In terms of our valuation, our model was calculated on the basis of long term US$60/bbl WTI pricing with a risk factor applied. Recent oil price volatility is clearly a caveat to our current target price. With few details on the carry terms it is perhaps the wrong time to adjust the 45% risk factor as the lower risk is likely to be in part offset by the terms of the carry. To be clear this is not an estimate of the farm out percentage but there are a variety of possible structures which would have differing impacts on the economic return to CERP. However, the fact CERP is able to advance to the next stage of Lower Cruse development is a positive and the buy in from the driller which takes away a funding risk from CERP is a significant positive and validation of the asset.

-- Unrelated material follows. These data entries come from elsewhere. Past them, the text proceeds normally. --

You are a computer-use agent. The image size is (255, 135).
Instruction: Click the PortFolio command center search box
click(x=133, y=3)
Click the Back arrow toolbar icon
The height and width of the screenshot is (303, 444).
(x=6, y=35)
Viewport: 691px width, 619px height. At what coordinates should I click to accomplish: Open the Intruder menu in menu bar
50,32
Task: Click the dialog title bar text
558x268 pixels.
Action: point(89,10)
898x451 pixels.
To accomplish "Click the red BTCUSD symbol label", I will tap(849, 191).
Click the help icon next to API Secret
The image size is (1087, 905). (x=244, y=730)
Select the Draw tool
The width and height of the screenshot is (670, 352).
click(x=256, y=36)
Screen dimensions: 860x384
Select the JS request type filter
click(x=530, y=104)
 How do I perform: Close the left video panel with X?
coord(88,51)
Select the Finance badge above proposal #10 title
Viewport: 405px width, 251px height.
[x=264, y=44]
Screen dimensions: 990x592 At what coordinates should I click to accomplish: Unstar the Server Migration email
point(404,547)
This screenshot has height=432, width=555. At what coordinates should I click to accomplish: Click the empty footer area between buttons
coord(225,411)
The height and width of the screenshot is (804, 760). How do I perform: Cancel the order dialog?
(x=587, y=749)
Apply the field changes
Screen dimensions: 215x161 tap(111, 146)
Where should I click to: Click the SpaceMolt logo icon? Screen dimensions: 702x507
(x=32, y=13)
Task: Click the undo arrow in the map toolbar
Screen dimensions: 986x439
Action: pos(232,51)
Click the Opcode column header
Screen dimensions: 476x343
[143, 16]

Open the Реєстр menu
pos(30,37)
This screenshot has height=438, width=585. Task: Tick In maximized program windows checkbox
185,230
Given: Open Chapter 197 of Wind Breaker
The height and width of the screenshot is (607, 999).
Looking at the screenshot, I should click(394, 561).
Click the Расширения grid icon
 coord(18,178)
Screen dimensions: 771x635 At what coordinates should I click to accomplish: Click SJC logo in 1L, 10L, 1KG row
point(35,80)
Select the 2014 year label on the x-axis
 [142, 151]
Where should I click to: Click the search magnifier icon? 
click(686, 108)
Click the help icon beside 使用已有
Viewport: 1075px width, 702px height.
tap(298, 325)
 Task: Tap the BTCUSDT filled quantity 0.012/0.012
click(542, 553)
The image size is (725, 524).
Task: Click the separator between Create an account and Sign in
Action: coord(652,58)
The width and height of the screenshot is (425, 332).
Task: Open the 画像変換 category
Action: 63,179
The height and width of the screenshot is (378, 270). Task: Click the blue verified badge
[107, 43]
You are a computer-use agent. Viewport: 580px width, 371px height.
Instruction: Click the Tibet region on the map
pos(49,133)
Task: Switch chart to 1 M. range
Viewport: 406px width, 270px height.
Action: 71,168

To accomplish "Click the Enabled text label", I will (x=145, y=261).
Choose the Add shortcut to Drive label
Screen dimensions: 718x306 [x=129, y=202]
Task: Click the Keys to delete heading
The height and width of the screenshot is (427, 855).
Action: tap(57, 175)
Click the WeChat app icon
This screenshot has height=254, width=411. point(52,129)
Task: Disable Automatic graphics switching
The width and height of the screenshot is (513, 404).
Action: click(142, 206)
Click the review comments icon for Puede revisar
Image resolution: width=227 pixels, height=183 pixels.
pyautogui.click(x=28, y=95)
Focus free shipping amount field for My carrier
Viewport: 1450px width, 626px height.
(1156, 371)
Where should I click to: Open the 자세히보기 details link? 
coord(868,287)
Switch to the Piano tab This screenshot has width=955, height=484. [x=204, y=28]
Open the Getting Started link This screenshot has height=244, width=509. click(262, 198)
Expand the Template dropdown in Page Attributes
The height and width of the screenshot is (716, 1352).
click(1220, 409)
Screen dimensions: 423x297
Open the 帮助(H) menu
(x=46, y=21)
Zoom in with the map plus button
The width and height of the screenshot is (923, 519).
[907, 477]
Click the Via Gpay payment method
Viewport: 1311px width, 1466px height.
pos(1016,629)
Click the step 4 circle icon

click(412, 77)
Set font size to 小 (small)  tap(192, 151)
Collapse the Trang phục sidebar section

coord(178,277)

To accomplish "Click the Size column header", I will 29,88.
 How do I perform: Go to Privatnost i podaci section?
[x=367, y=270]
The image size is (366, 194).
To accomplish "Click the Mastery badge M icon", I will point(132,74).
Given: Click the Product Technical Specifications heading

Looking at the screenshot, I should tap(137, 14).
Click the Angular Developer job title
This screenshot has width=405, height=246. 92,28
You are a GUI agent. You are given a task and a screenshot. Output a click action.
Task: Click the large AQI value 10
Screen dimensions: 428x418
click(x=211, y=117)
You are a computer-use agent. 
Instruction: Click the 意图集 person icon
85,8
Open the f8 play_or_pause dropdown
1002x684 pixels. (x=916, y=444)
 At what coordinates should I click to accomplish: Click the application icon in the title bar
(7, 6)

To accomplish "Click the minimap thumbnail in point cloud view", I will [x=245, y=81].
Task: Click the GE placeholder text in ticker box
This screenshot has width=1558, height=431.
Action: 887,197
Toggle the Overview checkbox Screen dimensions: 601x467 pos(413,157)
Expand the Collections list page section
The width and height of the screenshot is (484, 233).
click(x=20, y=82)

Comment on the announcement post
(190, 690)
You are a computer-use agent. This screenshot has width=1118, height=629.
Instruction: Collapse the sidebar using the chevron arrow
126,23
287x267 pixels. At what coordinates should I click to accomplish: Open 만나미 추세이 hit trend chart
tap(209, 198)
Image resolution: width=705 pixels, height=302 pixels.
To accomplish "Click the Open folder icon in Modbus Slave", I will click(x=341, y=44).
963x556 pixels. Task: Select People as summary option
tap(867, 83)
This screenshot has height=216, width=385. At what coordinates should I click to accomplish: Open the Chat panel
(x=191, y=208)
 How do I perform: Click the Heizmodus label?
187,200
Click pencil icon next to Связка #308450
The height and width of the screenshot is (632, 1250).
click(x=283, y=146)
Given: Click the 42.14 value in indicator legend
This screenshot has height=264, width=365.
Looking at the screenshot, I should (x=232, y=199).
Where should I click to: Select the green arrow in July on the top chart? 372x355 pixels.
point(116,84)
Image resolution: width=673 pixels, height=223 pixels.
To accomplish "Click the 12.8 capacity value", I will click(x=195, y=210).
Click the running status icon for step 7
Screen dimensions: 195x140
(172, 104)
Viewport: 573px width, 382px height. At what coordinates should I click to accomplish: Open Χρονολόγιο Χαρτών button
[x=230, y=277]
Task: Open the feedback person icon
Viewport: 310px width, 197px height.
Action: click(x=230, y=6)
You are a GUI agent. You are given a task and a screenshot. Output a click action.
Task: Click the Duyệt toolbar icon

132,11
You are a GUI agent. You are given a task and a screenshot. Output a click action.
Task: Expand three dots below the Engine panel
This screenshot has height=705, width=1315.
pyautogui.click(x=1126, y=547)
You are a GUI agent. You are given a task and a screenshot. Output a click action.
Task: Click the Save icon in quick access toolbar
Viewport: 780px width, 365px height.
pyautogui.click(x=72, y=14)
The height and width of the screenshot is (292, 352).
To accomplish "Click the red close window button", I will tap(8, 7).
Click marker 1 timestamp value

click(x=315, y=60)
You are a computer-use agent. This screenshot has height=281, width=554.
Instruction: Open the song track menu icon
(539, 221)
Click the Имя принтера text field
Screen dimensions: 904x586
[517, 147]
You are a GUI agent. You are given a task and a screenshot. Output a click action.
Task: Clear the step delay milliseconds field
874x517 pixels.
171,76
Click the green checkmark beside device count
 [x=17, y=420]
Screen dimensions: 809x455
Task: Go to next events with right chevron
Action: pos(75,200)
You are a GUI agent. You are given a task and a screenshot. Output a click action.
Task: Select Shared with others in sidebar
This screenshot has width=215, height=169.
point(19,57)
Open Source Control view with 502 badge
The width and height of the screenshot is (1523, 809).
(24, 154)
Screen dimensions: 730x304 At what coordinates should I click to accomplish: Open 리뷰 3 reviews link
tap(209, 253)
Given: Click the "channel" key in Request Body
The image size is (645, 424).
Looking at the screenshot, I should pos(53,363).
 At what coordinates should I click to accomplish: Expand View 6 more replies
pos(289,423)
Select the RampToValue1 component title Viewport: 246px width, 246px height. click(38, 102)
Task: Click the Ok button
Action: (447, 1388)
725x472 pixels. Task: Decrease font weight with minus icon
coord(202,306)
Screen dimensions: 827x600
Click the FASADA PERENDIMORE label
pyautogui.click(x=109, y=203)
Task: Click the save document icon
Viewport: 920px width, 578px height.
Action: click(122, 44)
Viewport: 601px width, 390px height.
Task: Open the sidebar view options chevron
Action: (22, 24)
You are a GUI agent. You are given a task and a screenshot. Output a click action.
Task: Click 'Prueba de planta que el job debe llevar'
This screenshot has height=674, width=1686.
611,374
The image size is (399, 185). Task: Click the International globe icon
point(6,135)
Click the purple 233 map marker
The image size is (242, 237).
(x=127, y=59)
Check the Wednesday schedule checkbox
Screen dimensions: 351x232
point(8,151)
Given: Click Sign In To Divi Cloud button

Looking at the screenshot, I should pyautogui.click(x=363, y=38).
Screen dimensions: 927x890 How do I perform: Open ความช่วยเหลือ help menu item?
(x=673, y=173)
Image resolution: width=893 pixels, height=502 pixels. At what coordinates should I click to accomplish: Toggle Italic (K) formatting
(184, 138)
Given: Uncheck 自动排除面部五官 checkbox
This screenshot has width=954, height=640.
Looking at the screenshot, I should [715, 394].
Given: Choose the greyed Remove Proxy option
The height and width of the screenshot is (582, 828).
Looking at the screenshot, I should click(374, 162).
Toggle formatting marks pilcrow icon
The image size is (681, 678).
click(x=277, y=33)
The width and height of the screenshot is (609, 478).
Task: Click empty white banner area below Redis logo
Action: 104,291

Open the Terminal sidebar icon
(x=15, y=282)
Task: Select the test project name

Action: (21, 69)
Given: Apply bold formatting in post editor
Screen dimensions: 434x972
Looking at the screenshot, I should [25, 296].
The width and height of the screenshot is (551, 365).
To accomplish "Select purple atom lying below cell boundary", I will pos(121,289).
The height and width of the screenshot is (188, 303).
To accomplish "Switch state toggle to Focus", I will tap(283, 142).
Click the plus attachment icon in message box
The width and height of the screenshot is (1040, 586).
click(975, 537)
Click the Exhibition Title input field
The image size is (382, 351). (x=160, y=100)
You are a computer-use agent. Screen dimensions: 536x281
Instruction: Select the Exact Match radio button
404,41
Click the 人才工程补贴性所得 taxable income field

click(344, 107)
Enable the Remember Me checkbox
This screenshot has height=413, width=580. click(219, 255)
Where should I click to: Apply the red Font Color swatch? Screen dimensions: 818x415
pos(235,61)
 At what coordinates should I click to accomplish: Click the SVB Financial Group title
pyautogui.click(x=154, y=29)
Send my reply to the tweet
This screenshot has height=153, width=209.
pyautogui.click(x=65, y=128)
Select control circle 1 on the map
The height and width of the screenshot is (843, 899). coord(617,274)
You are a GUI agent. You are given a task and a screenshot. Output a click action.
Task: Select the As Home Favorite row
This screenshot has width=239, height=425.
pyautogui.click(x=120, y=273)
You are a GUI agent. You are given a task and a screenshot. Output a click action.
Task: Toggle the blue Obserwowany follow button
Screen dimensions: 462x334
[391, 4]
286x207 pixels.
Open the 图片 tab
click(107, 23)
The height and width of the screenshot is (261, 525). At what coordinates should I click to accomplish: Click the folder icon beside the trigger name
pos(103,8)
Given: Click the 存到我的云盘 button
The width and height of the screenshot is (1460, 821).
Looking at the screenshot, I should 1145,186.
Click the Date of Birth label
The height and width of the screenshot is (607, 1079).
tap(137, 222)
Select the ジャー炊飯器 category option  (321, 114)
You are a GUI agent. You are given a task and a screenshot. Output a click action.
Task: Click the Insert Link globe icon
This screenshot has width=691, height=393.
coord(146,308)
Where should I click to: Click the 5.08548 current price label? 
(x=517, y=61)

The work since Q4 2019 has confirmed proof of concept for the SWP and CERP is now working towards realising that value. Production testing is underway and 340bbls have been sold from the Middle Cruse, although we note that this oil is not as high quality as that from the Lower Cruse, given an API of 17-20˚, and currently there is a high water cut. There are two further intervals to be tested at this level and there are measures that CERP can undertake to improve the ratio of oil:water.
Given the recent volatility in the WTI benchmark contract, in addition to the recently announced measures, the company is developed capability to develop in field storage to avoid realising revenue in possible future periods of deeply depressed pricing.
Despite the challenges arising from the oil price volatility, CERP has continued to make progress in Suriname, and the team are now assessing the seismic, well log and petrophysical datasets ahead of the STOIIP review which is due to be completed in H1 2020. CERP plans to carry out extended well testing to understand whether abandoned wells can be re-entered; an attractive low cost option if feasible. These are likely to take place in H2 2020.
The potential for a cash flow generative near term project has been confirmed by the well testing at Saffron and with a roadmap for further derisking and development we continue to believe that the SWP remains a highly attractive development option for CERP. We also recognise that Saffron is the first of a number of targets within the SWP and that the broader transformational value remains untapped.
We reiterate our Buy recommendation and 20.1p target price.
Egdon Resources (AIM:EDR)#
Egdon Resources (AIM:EDR) has announced the completion of the second tranche of the previously announced fund raise structured to allow Directors to participate following the closed period associated with EDR's H1 2020 interim results.
Following the issuance of Tranche 1, Tranche 2 sees EDR raise a further £84.8k through the issuance of 2,800,000 new ordinary shares to the Directors at a subscription price of 2p and 1,441,780 shares to EDR’s largest existing shareholder Petrichor Holdings Coöperatief U.A. who provided further support at a subscription price of 2p to ensure they hold their existing 33.99% position over the two tranches.
As previously announced on 14 April 2020, the combined tranches result in gross proceeds of approximately c.£500,000 which will enable EDR to progress near term cash generative projects such as Wressle in addition to providing working capital to assist the company whilst oil and gas prices are at historically low levels.
In line with our estimates, post subscription, EDR's enlarged issued share capital will comprise 328,315,625 ordinary shares and consequently we reiterate our Buy recommendation and 36.2p/sh target price.